The proliferation of nations mounting cyber programs stands to further complicate the work of those who try to suss out who’s behind specific attacks.
That landscape has changed considerably over the past 10 years, said Kevin Mandia, CEO of FireEye, as hackers get craftier about changing tactics to fool investigators. Mandia, speaking at the same conference, said his company keeps databases of information that help them identify who’s behind the thousands of attacks they’ve been asked to respond to by clients.
In 2010, “Everything we were responding to went nice and neatly into 40 different buckets,” Mandia said. “‘Oh it’s these guys from China, oh it’s the Russian FSB again’ or whatever it was. And now we’re up to like 2,900 buckets.”
“It may really only be 40, but everybody’s changing so fast that the evidence we see today from the same hacker group is different than three months ago,” Mandia said.
Joyce, who began in his current role in April, said his first goal is to make sure to distribute threat intelligence that can help protect U.S. targets like critical infrastructure. That includes things like Tuesday’s guidance about virtual private network security, which he said was a warning not about a specific threat but meant to disrupt hackers as much as an offensive operation.
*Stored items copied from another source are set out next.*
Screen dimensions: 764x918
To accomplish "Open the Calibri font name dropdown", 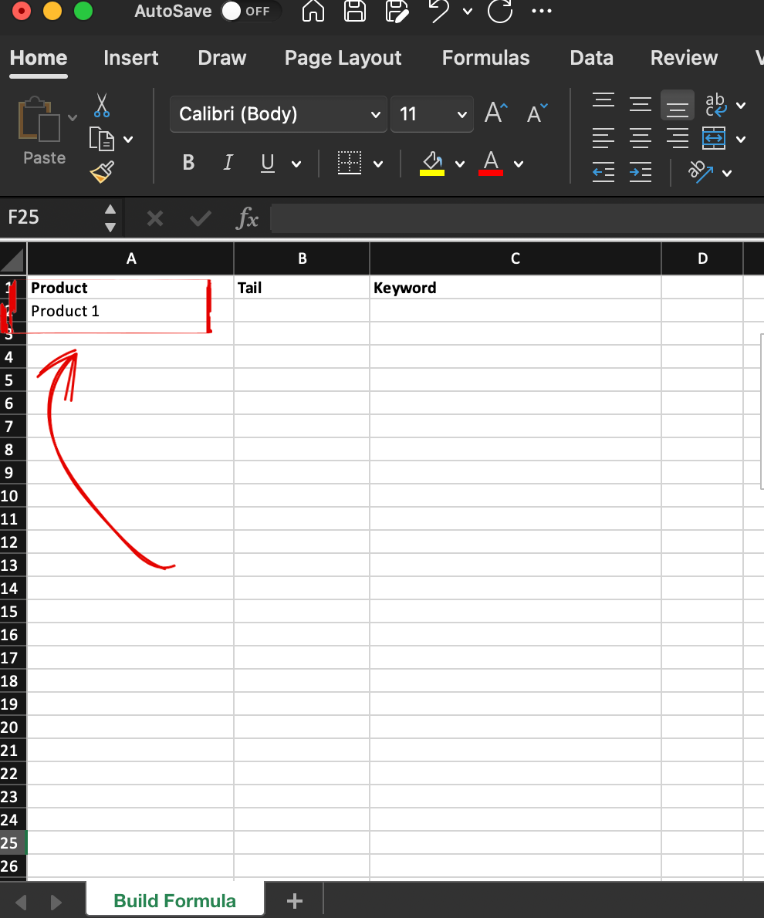I will pyautogui.click(x=376, y=115).
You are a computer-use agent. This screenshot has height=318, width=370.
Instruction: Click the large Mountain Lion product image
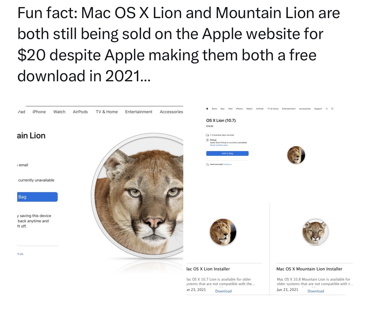[137, 195]
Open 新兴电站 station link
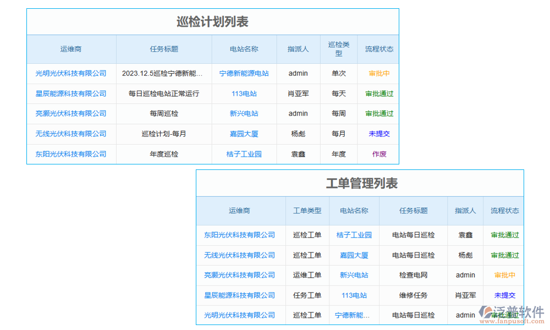 244,114
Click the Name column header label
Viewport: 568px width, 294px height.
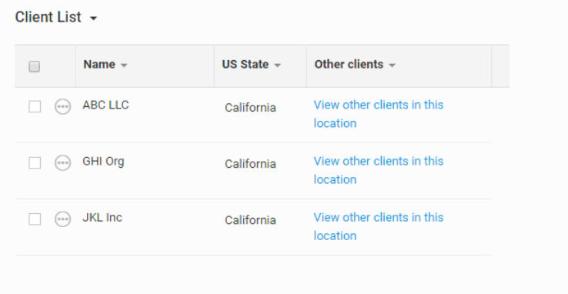coord(99,65)
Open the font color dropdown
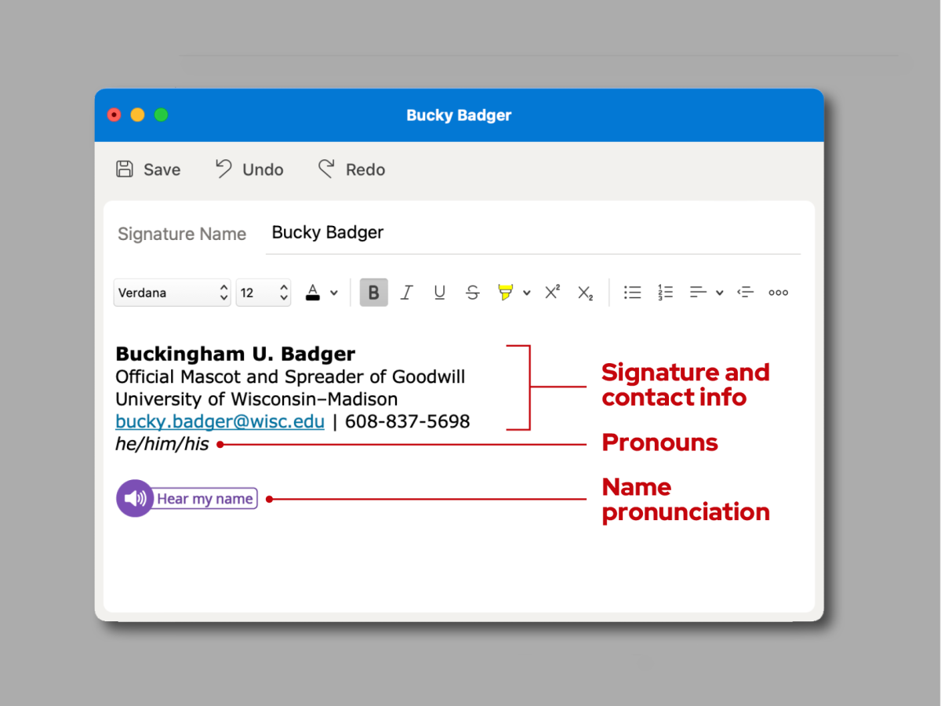This screenshot has height=706, width=941. pyautogui.click(x=321, y=292)
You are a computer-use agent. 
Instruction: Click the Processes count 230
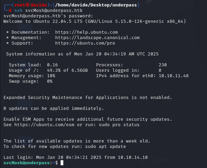pos(163,65)
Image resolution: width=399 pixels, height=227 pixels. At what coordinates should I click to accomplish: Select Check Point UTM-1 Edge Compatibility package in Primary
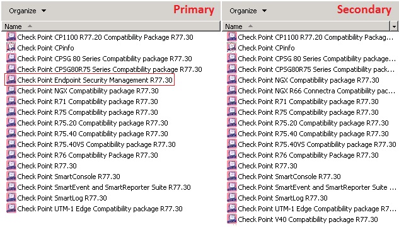coord(100,209)
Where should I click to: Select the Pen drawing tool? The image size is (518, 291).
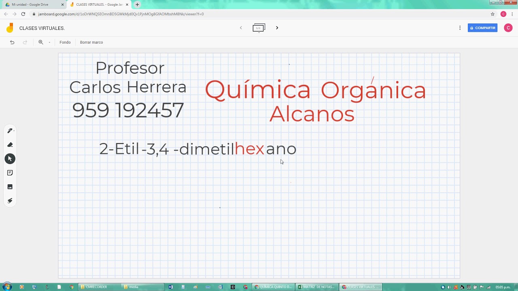pos(10,131)
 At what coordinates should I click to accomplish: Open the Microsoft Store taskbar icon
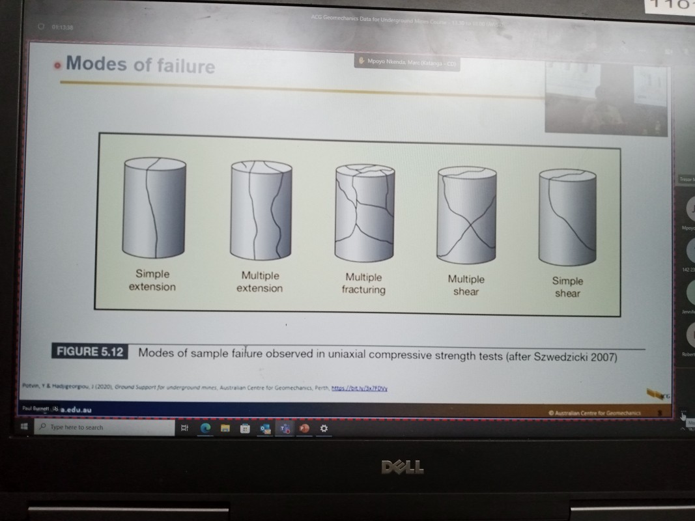(x=246, y=428)
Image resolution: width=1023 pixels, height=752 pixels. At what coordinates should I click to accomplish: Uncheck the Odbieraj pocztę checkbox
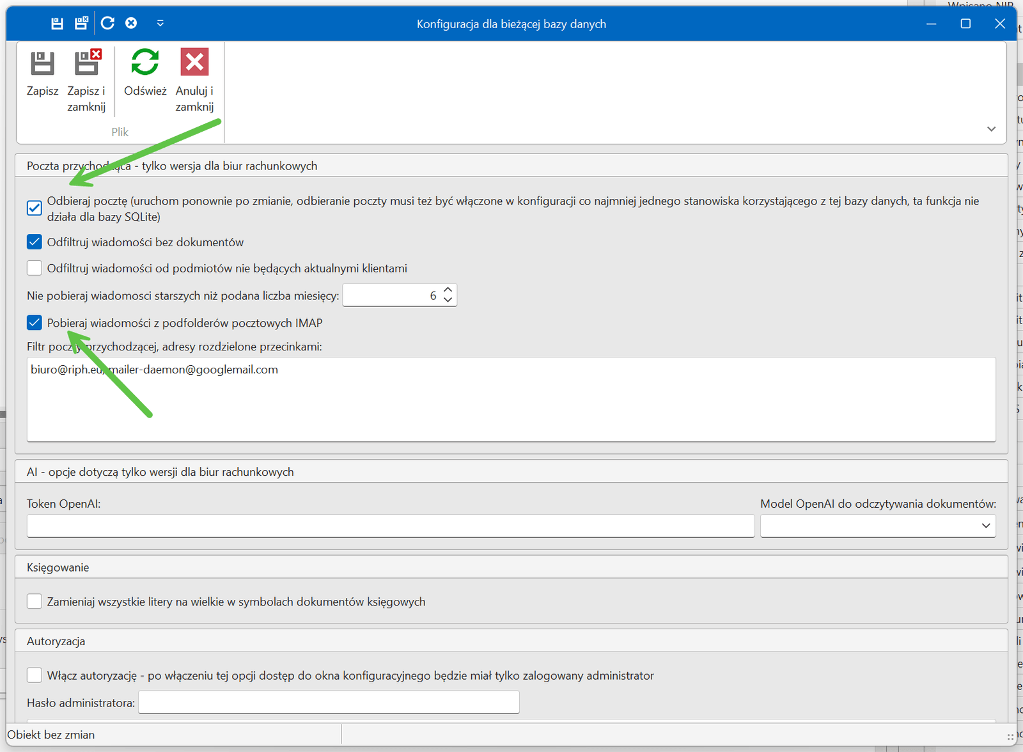(x=35, y=208)
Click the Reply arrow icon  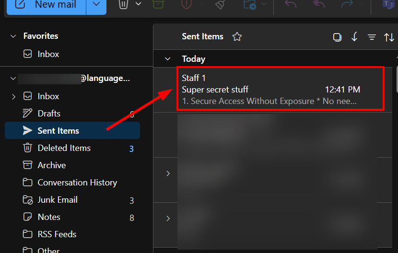pos(290,4)
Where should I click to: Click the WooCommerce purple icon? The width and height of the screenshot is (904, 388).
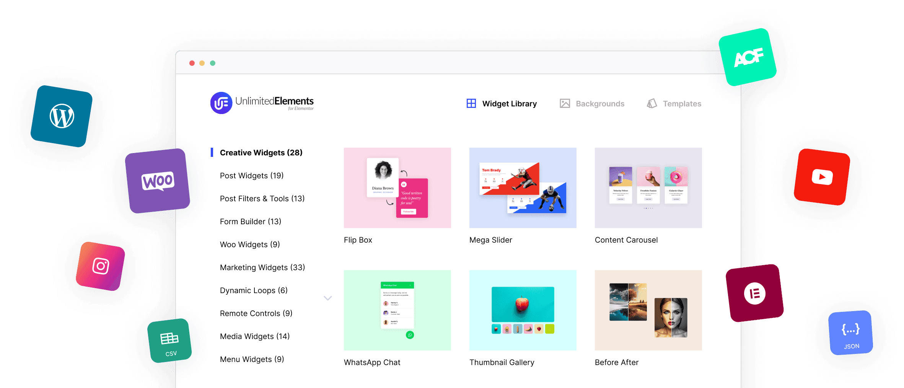pos(158,181)
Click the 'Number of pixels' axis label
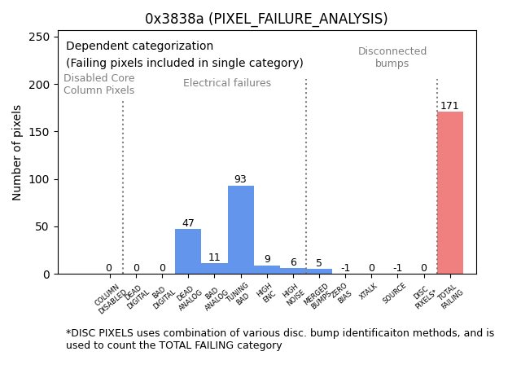The height and width of the screenshot is (391, 521). [17, 152]
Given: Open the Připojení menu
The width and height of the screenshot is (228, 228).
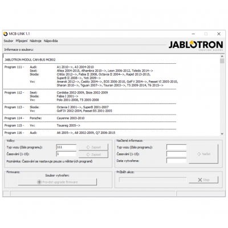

One vehicle for that is the NSA’s Cybersecurity Collaboration Center for working with the private sector. He said that in joining forces with the defense industry and leaning on the NSA’s own intelligence collection, the agency “has had some really awesome activities over the course of the last nine months, where we’ve been behind some pretty big activities to disrupt at scale” by spreading information to other industry sectors.
He’s also “laser-focused” on protecting Department of Defense weapons and systems.
“These things are often wings with computers strapped to them, floating computers, flying computers, exploding computers, and we haven’t always treated them like things we need to protect like computer networks,” Joyce said.
And another focus is quantum-resistant cryptography, to protect against high-tech quantum computers that U.S. adversaries might use to penetrate classified networks.
“It’s a question of when that computer will arrive,” he said. “For those of us that have to secure classified information for decades, we’re already in that window that … the potential for one emerging could put information at risk that we want to protect.”